Quoted passage:
== Segment start ==

This is the mail archive of the
gcc-patches@gcc.gnu.org
mailing list for the GCC project.
[PATCH] MIPS16/GCC: Emit bounds checking as RTL in `casesi'
- From: "Maciej W. Rozycki" <macro at imgtec dot com>
- To: Catherine Moore <clm at codesourcery dot com>, Matthew Fortune <Matthew dot Fortune at imgtec dot com>
- Cc: Peter Bergner <bergner at vnet dot ibm dot com>, <gcc-patches at gcc dot gnu dot org>
- Date: Wed, 7 Jun 2017 08:37:32 +0100
- Subject: [PATCH] MIPS16/GCC: Emit bounds checking as RTL in `casesi'
- Authentication-results: sourceware.org; auth=none
Hi,
Further to my changes made last November here is an update to the MIPS16
`casesi' pattern making it emit bounds checking as RTL rather than having
it as hardcoded assembly within the `casesi_internal_mips16_<mode>'
dispatcher. See below for how PR tree-optimization/51513 has prevented me
from proceeding back then.
This new arrangement has several advantages:
1. There is no hardcoded BTEQZ branch instruction that has a limited span
and can overflow causing an assembly failure if the target label is too
distant. GCC is able to relax out of range MIPS16 branches these days,
but obviously they have to be expressed in RTL rather than buried in
assembly code. This overflow can be easily reproduced; please enquire
for a boring example if interested.
2. The `casesi_internal_mips16_<mode>' pattern now has an accurate length
(aka instruction count) recorded as all its remaining emitted assembly
instructions are known in advance to fit in their regular (16-bit)
machine encodings. Previously there was uncertainty about the SLTU and
BTEQZ instructions used for the bounds check, which depending on their
exact arguments could have each resulted in their either regular
(16-bit) or extended (32-bit) encoding. Consequently the worst length
estimate was recorded instead, possibly causing worse code generation
(e.g. premature out-of-range branch relaxation or jump table expansion
from half-words to full words).
3. GCC now has freedom to schedule code around bounds checking as it sees
fit rather than having to adapt to the fixed assembly block. In fact
it tends to make use of it right away swapping BTEQZ for the BTNEZ
instruction and rescheduling code such that the out-of-bounds (default)
case executes linearly.
There are probably more benefits, but these are what has immediately come
to my mind.

== Segment end ==

Information provided:
== Segment start ==

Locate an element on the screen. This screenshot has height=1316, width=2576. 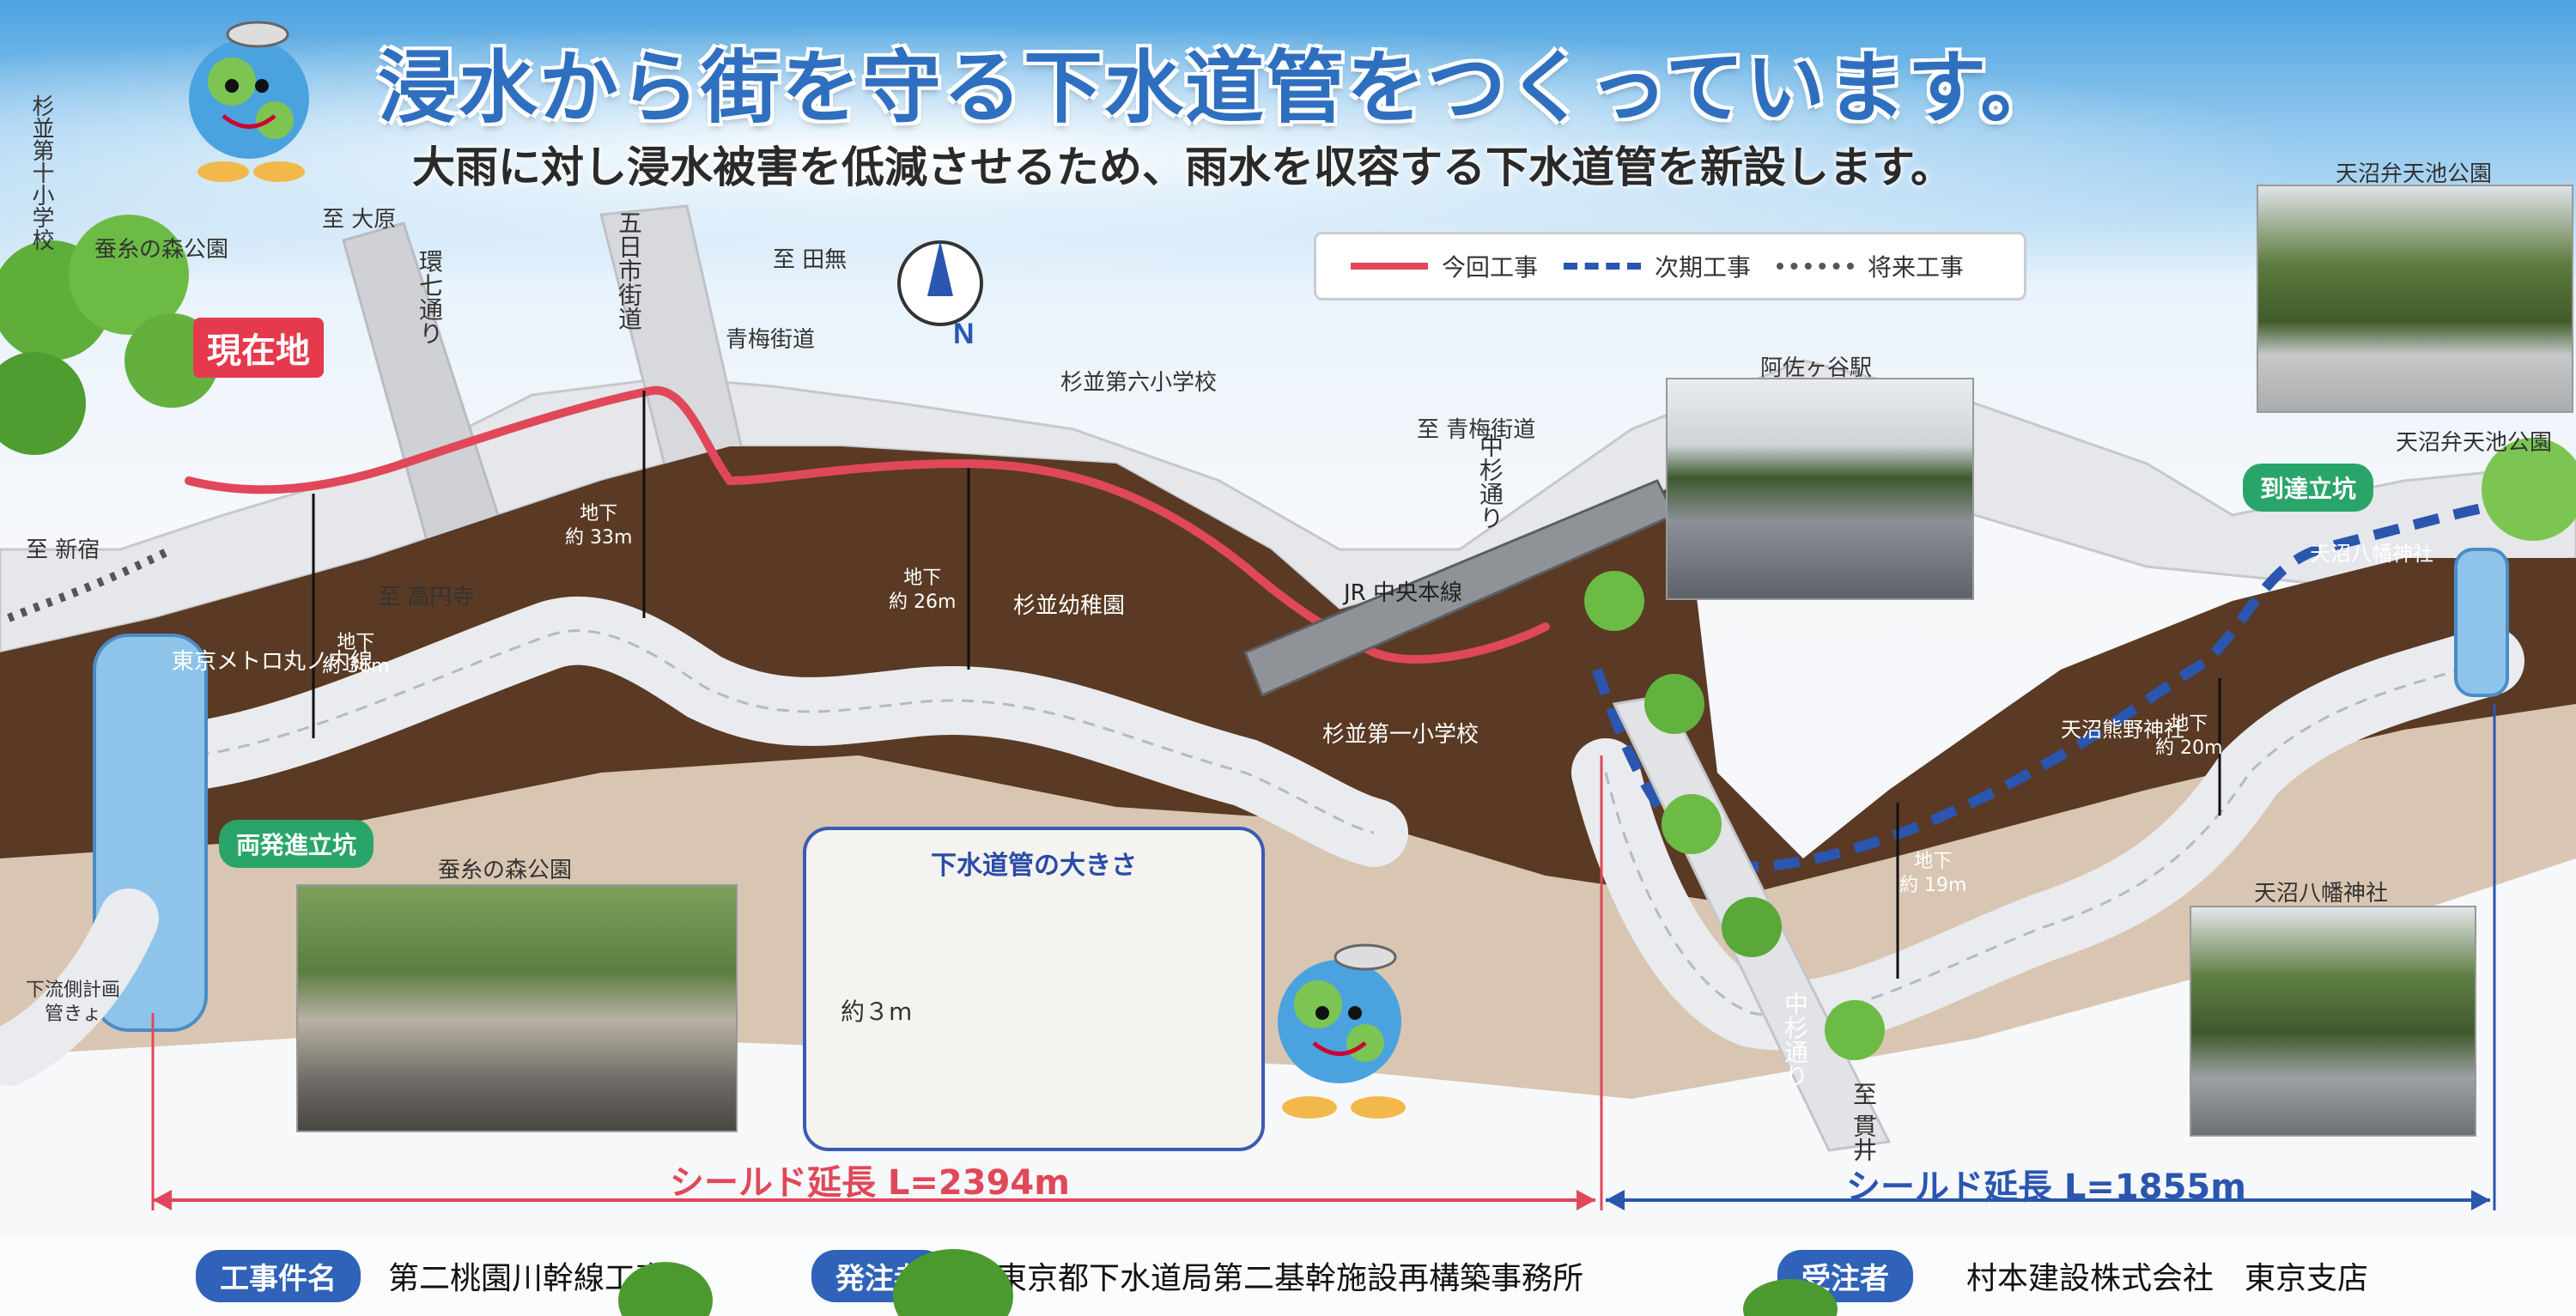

== Segment end ==

Your goal:
In the patch email, which instruction does GCC tend to swap BTEQZ for once bounds checking is emitted as RTL? The data is separate from the patch email and unrelated to it.

Your response:
BTNEZ.